We believe for 2020 the smart home will evolve from a fun gadget — rooms of voice-controlled lights and clever thermostats — into a product which autonomously protects and improves our health.
This will start with air quality, as systems like the Darwin by Delos. Shown at CES last year and described as 'home wellness intelligence,' Darwin manages air quality, temperature and lighting to make the home as relaxing and healthy as possible.
We expect to see much more of this at CES 2020, as companies begin to add enhanced intelligence to previously 'dumb' and unconnected devices, like air purifiers and humidifiers.
Instead of hacking a system together using IFTTT, smart plugs and an Awair monitor, we expect to see complete, integrated systems. These, we hope, will be offered in partnership with home builders for new properties, but also as retrofit solutions for existing properties.
We see a future where the smart home understands the quality of air both inside and out, then adjusts its windows, blinds and HVAC system accordingly. This way, those inside are able to breathe the cleanest air possible without having to even think about it.

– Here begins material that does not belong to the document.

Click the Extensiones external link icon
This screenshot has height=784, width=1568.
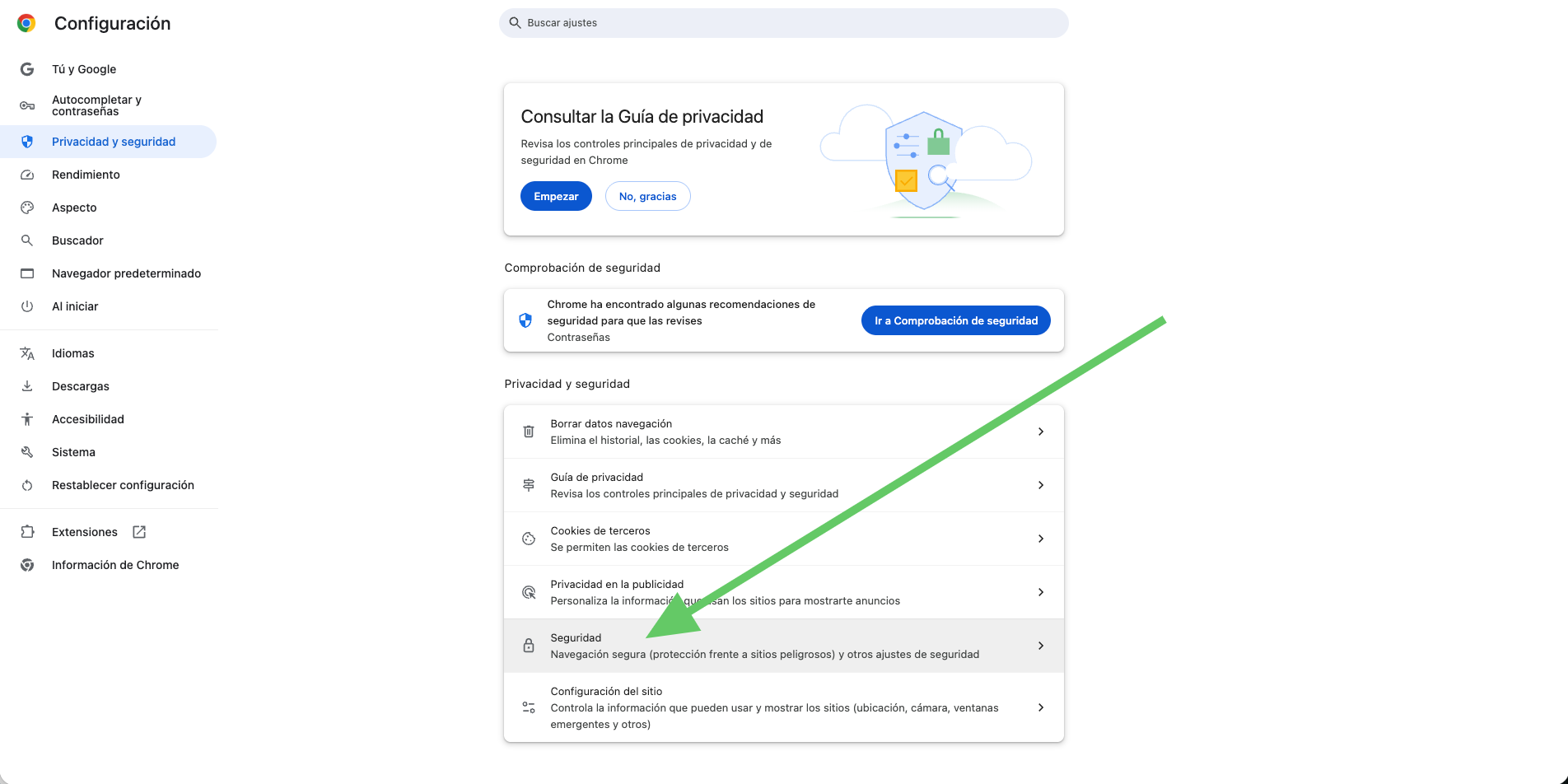pyautogui.click(x=139, y=532)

Windows will close when outdoor air quality falls, or open to get rid of toxic air indoors, such as while cooking.
Netatmo Smart Indoor Air Quality Monitor, Temperature, Humidity, Noise and CO2 sensors
Companies like Netatmo are already working on this with the Velux Active windows which open and close themselves to balance air quality, humidity and temperature.

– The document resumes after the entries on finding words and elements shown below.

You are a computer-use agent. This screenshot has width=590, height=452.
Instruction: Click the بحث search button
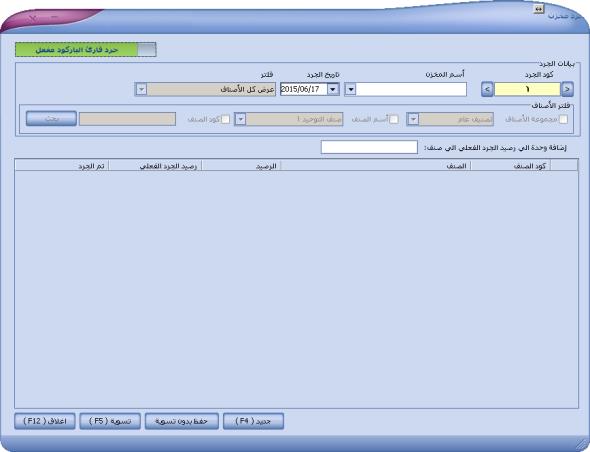pyautogui.click(x=51, y=119)
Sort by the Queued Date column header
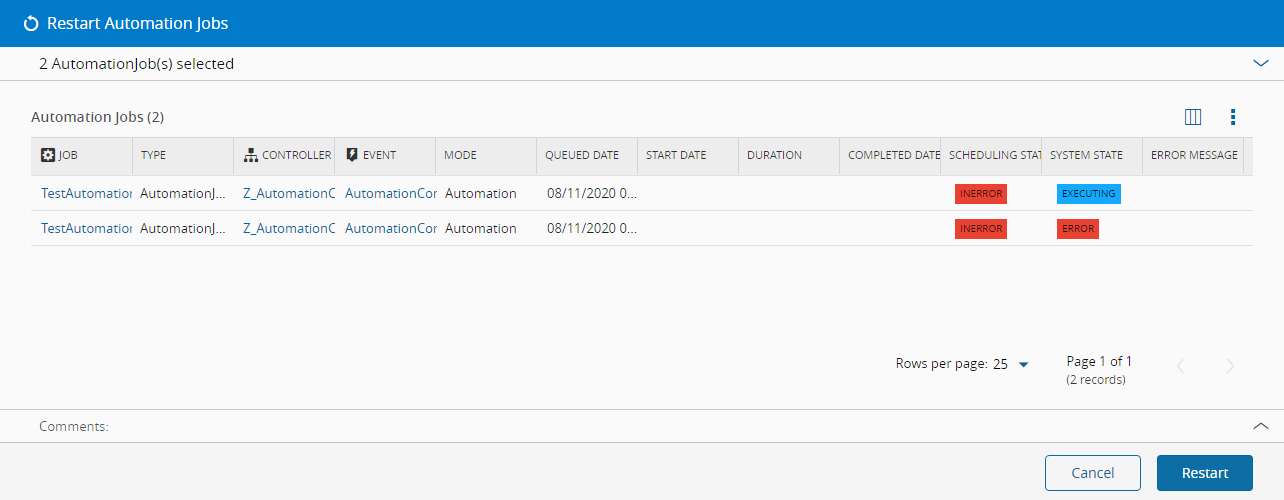 582,155
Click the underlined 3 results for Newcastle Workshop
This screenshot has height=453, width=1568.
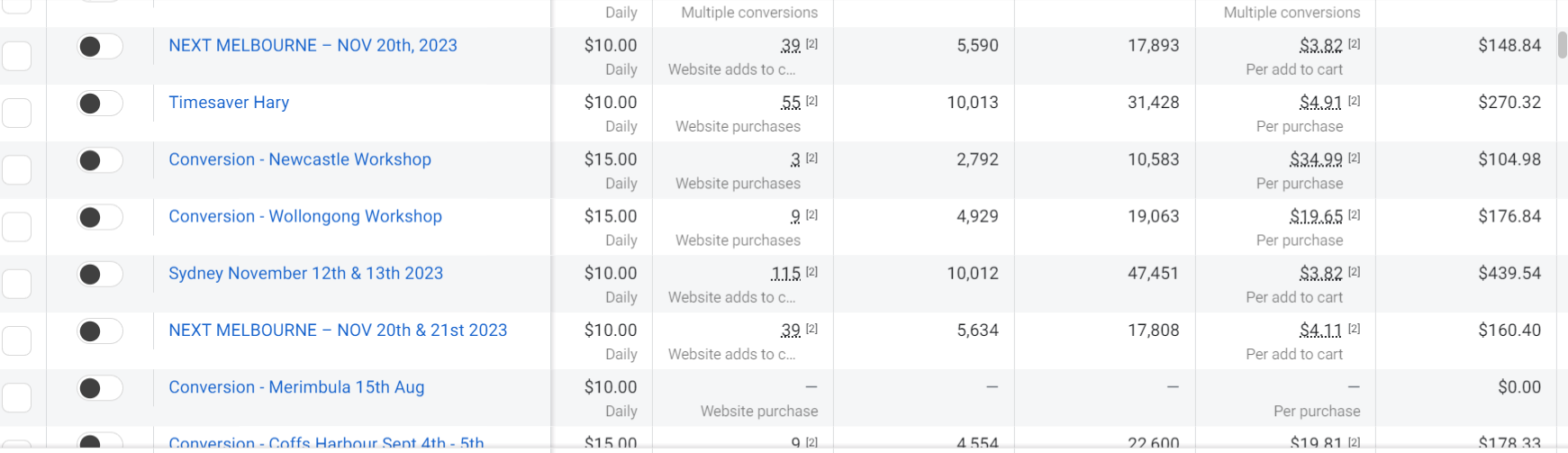(x=795, y=159)
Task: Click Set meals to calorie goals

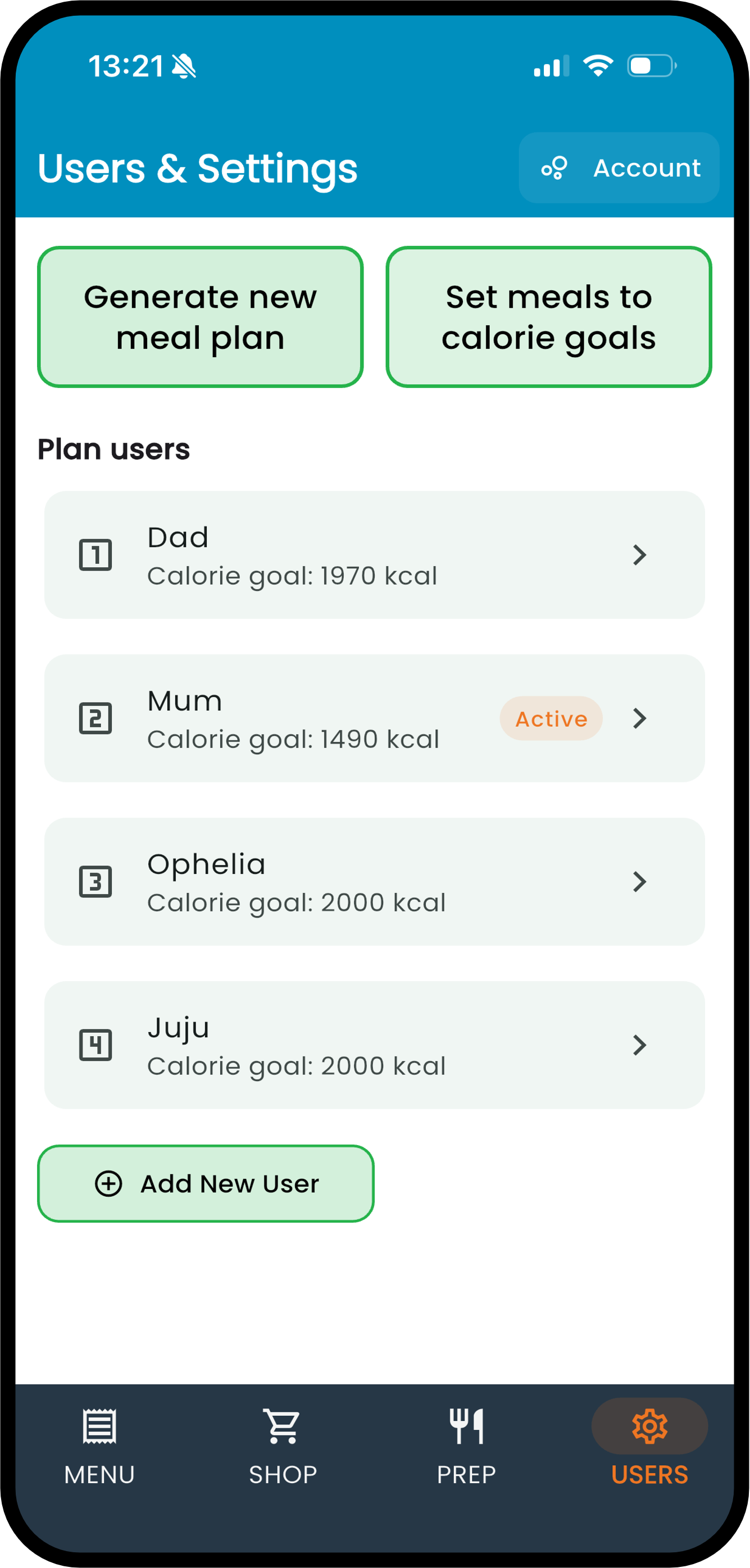Action: 549,317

We would also like to see property builders consider the effect of 'off-gassing,' where the chemicals used during home construction from the likes of solvents and paint are reduced, then more aggressively flushed out with some kind of active filtration system.
Just as devices made to track and improve your sleep have become increasingly popular over the last couple of years, we expect to see a similar focus emerge on home air quality, with monitors getting smarter and gaining new abilities to actively and autonomously improve our air, not just warn us that something is wrong.

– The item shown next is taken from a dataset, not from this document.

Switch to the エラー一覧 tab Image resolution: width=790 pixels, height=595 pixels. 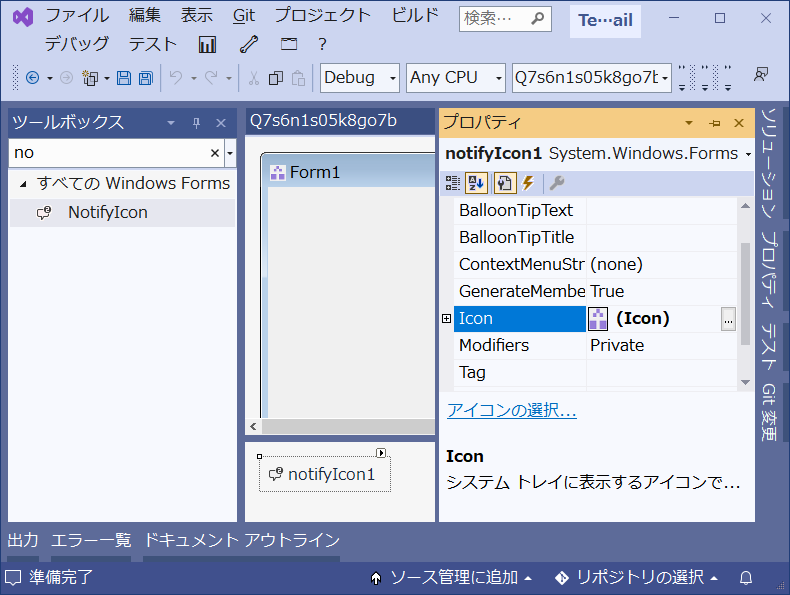pyautogui.click(x=91, y=541)
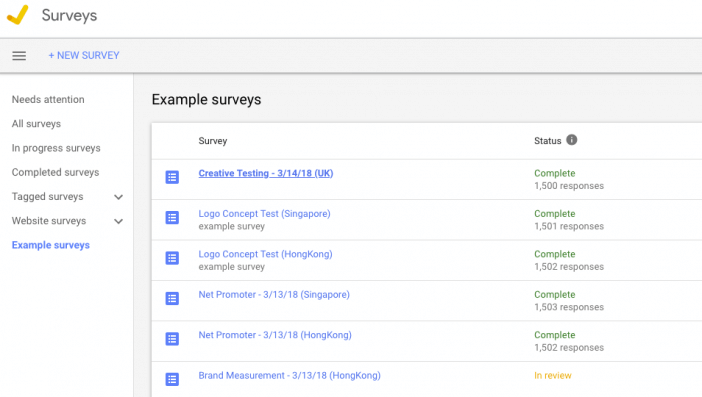The image size is (702, 397).
Task: Select Needs attention in the sidebar
Action: [48, 99]
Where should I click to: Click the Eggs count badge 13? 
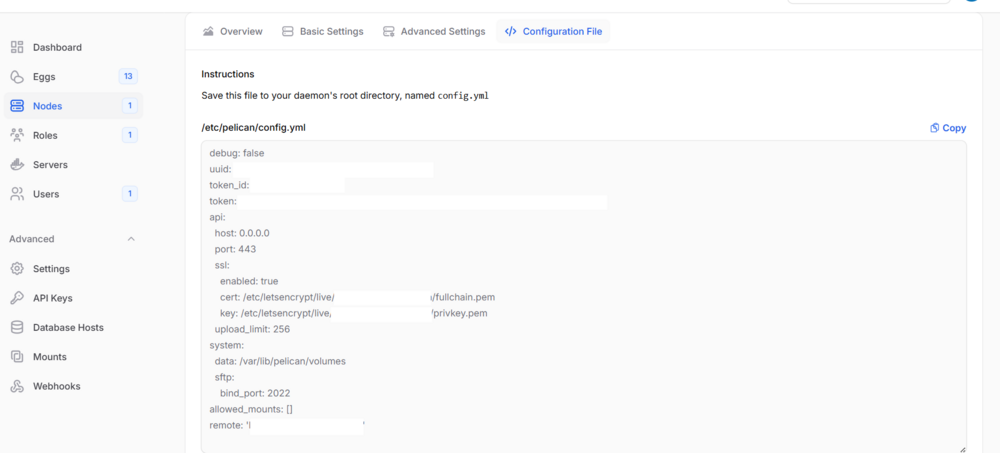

Although it hasn't expressed an interest in air quality monitoring and improvement just yet, we wouldn't be at all surprised to see Ikea enter the market later in 2020, given the ongoing expansion of its smart home catalog, and obvious links to the home more broadly. Dyson, with its popular air purifiers, could also be a strong candidate for accelerating interest in the healthy smart home.
All this, we hope, will encourage consumer adoption of smart home devices — not just for the fun and convenience of it, but because of the potential for genuine health improvements, too.